### What the task requires
From the line that contains "Given: Share the 18 Feb post" down to the last line of the listing below, reproduce each line exactly but not the pictures.
______
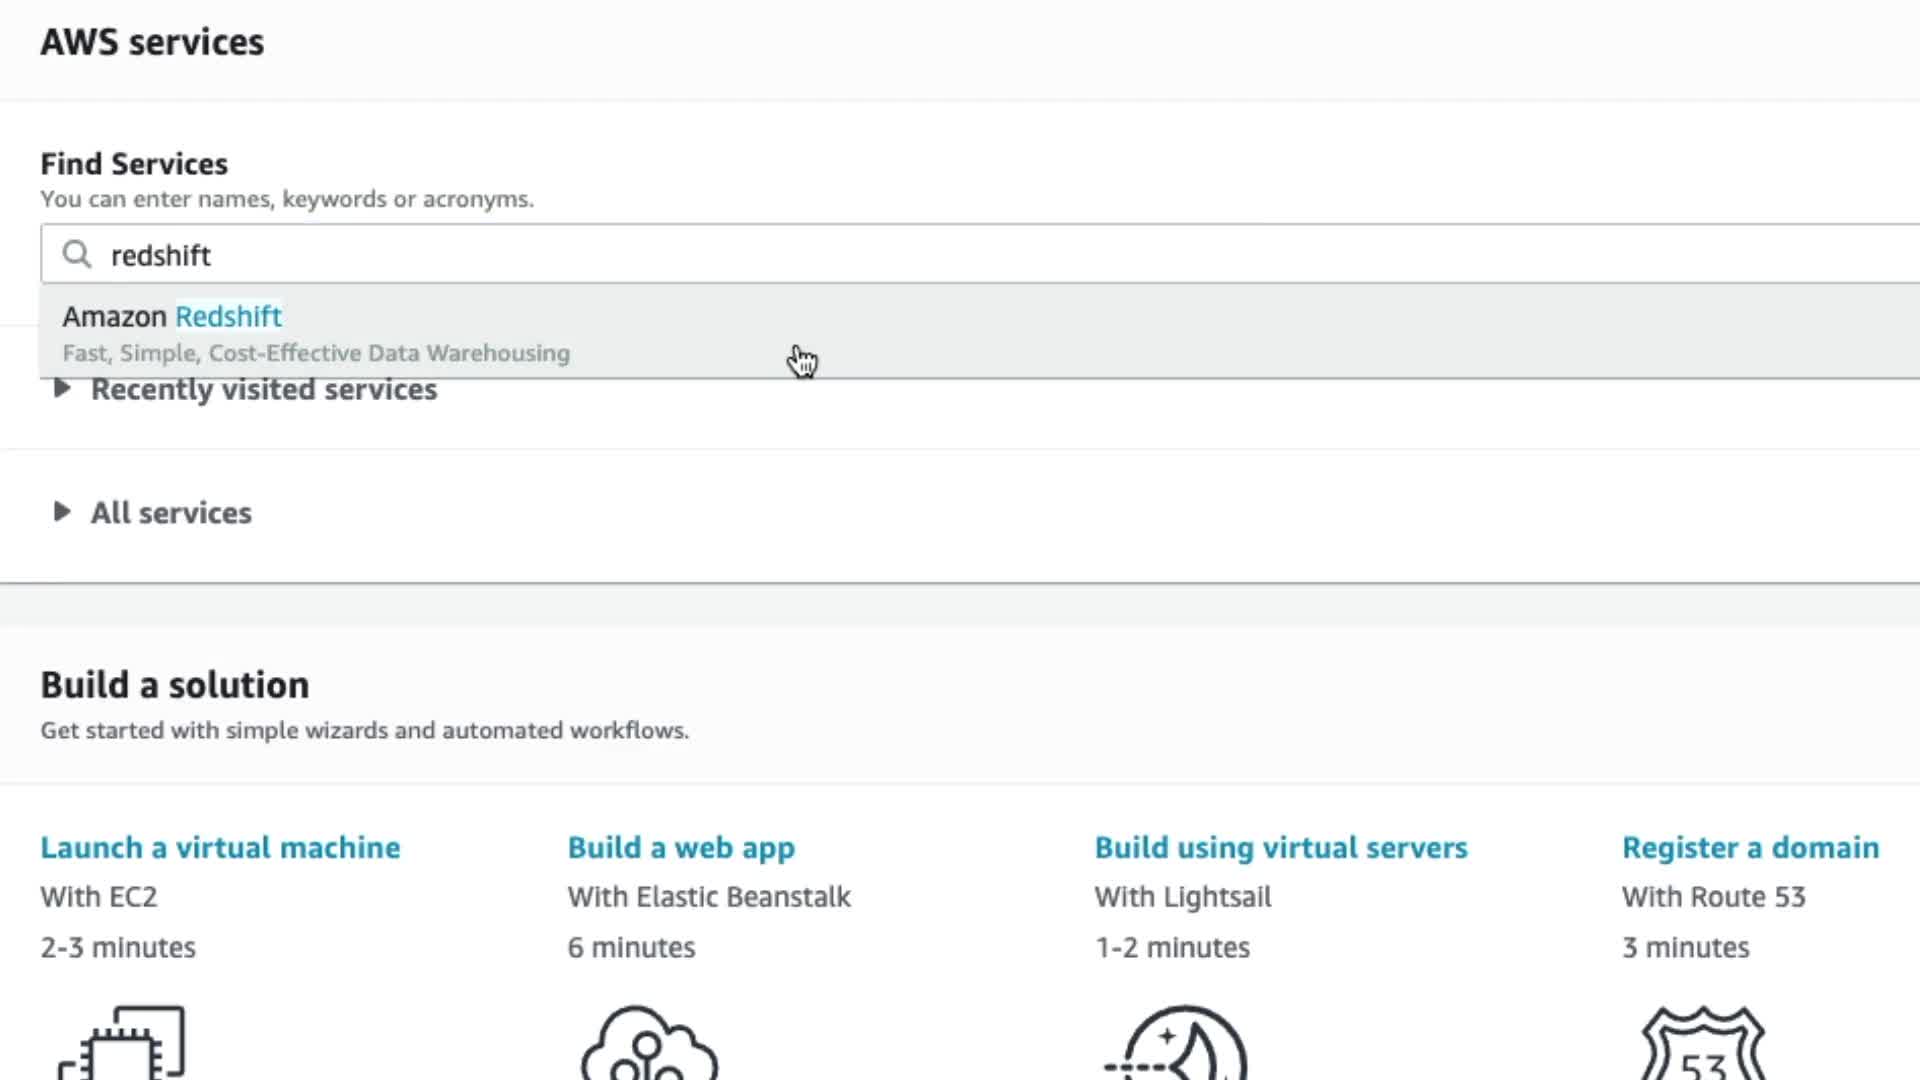Click the Redshift highlighted service name
The height and width of the screenshot is (1080, 1920).
pos(228,316)
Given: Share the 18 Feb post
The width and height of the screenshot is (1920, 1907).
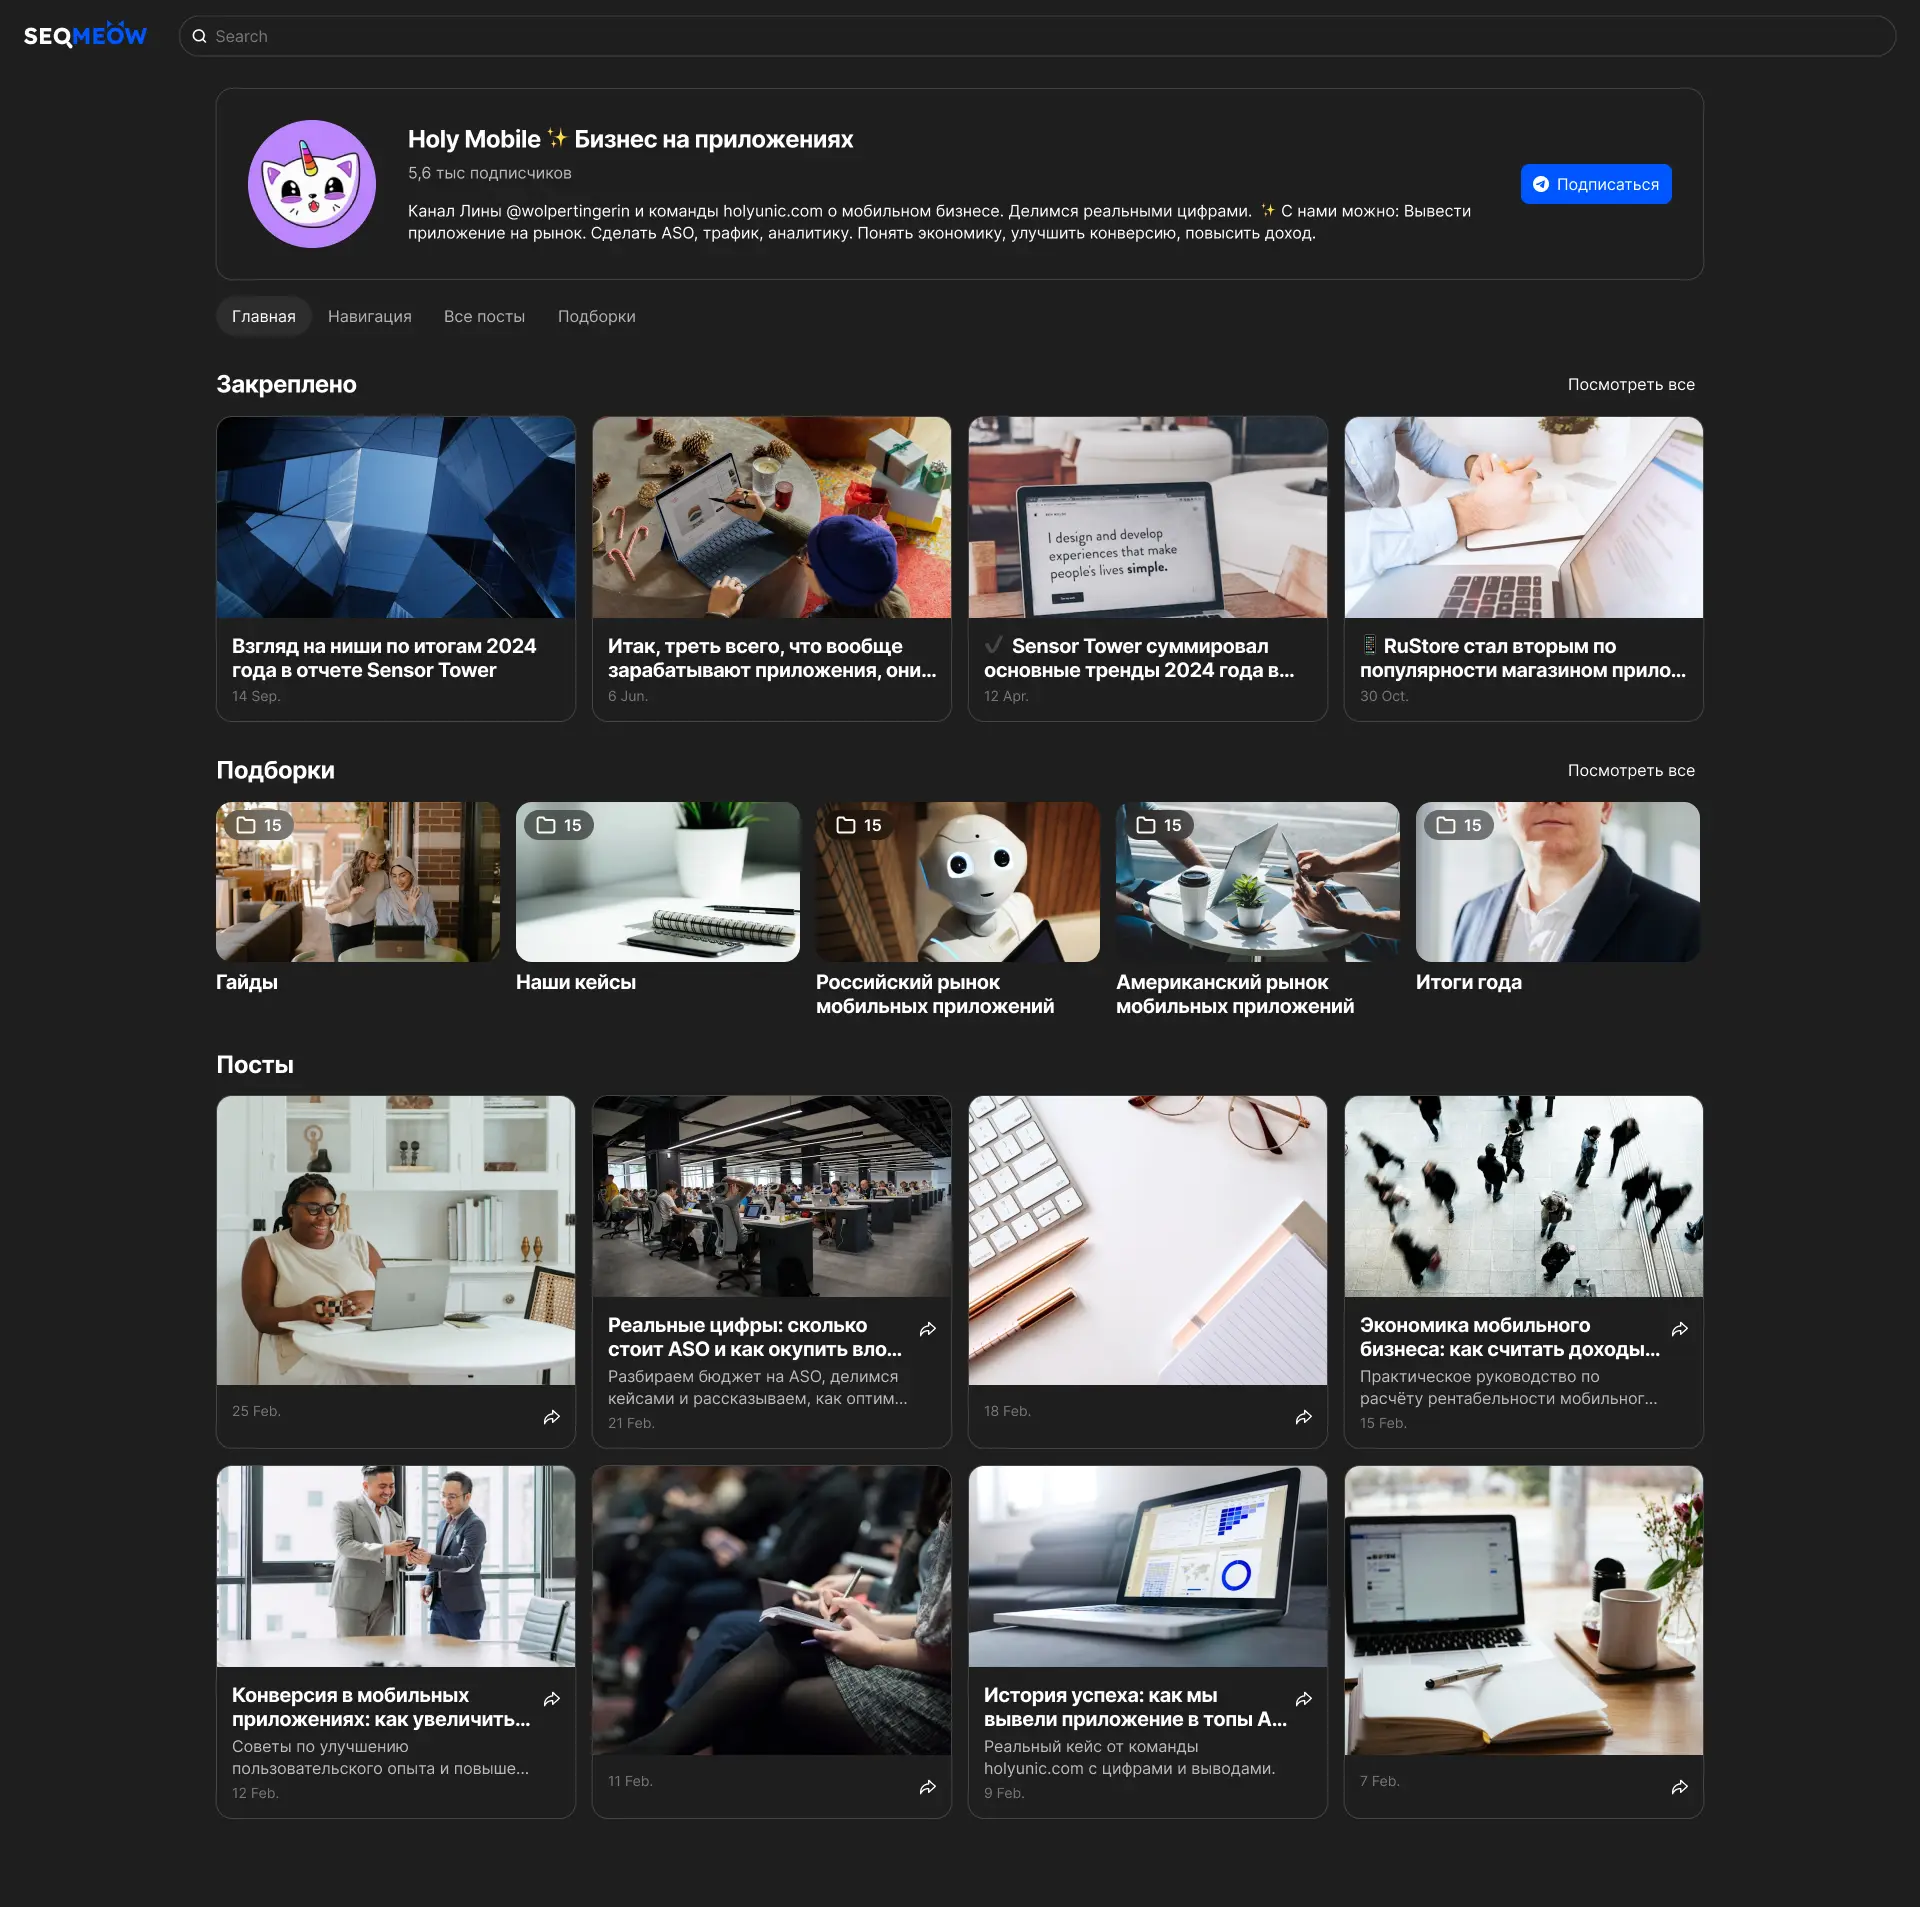Looking at the screenshot, I should pyautogui.click(x=1304, y=1417).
______
### Response below
Given: Share the 18 Feb post
The width and height of the screenshot is (1920, 1907).
Looking at the screenshot, I should pyautogui.click(x=1304, y=1417).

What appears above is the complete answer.